• EXERCISE PROMPT
Please, starting at the line that contains "Task: View Email", reproduce every line exactly until the records run out, skipping all pictures.

• SUPPLIED RECORDS
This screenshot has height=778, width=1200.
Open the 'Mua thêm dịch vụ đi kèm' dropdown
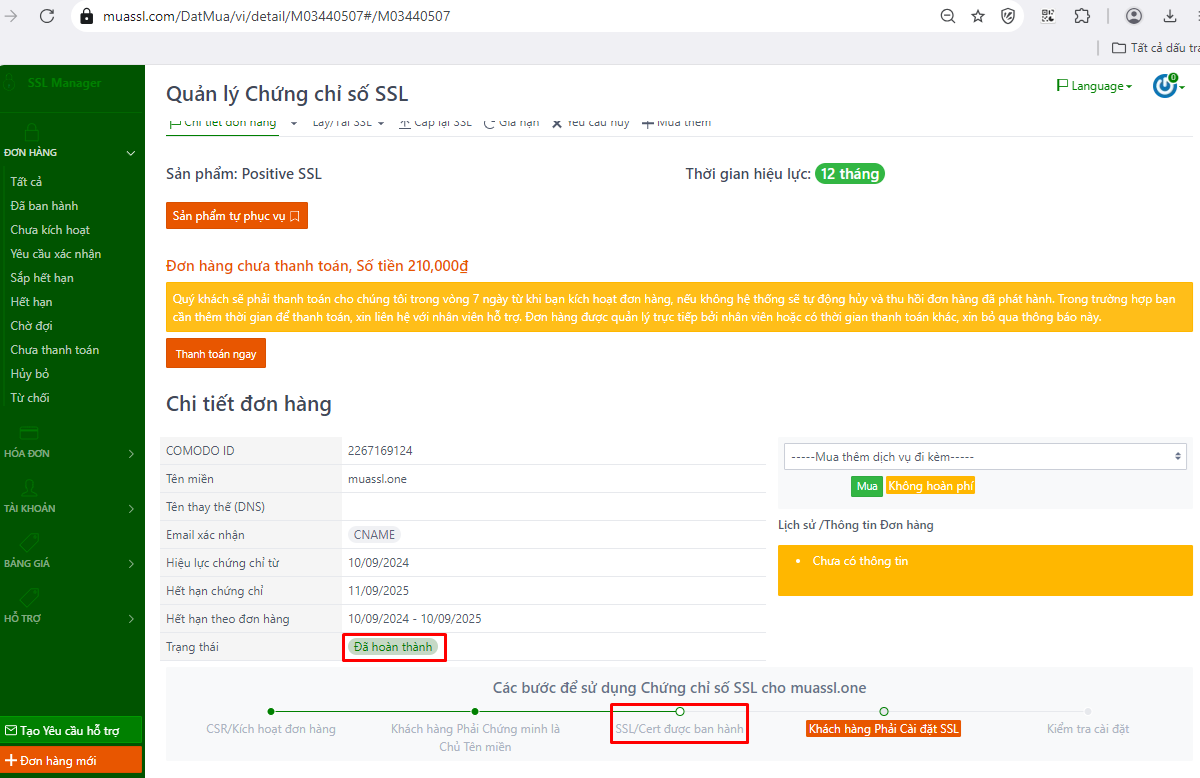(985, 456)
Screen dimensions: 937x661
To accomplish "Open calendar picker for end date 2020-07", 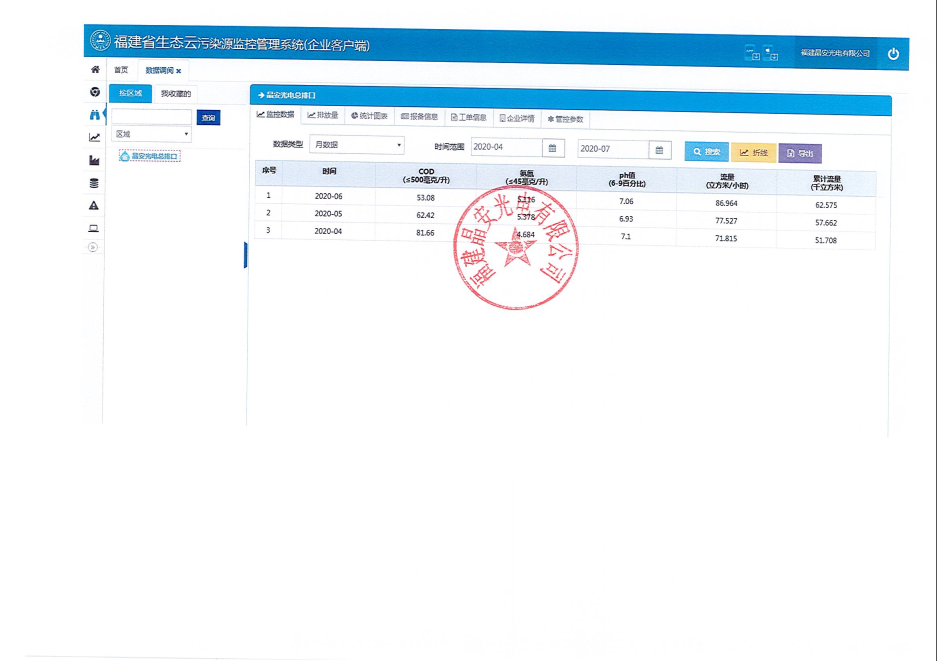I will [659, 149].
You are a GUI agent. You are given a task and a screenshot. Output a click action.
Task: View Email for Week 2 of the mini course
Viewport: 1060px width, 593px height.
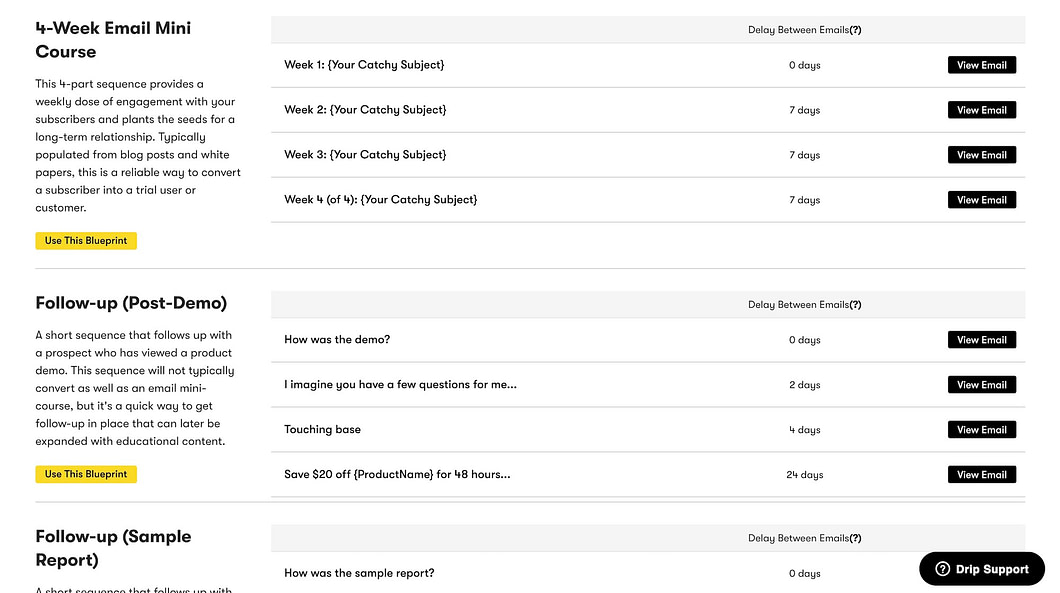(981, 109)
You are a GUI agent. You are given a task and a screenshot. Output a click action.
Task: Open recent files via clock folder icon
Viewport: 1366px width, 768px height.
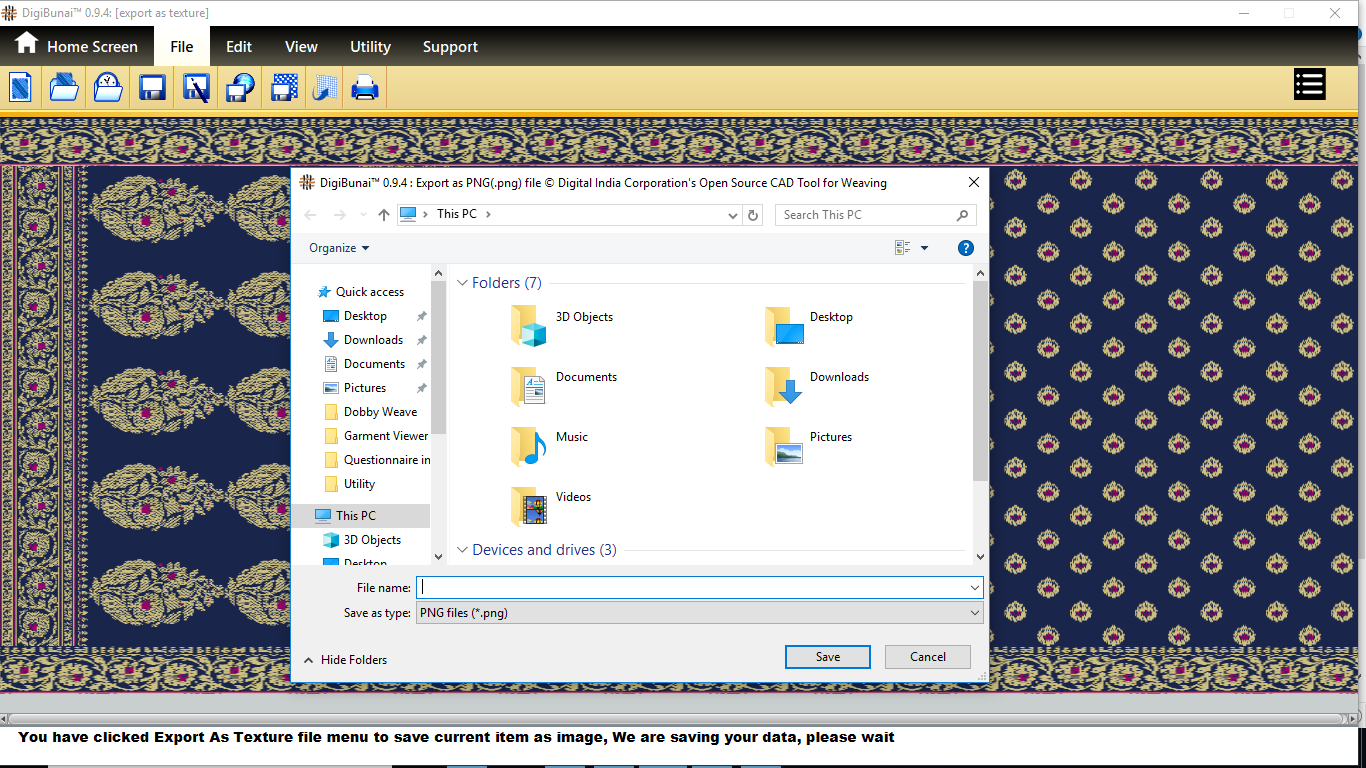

• WORKED SOLUTION
Task: View Email for Week 2 of the mini course
Viewport: 1060px width, 593px height.
(981, 109)
You are a GUI agent. You are given a task and a screenshot. Output a click action.
Task: Open recent files via clock folder icon
Viewport: 1366px width, 768px height.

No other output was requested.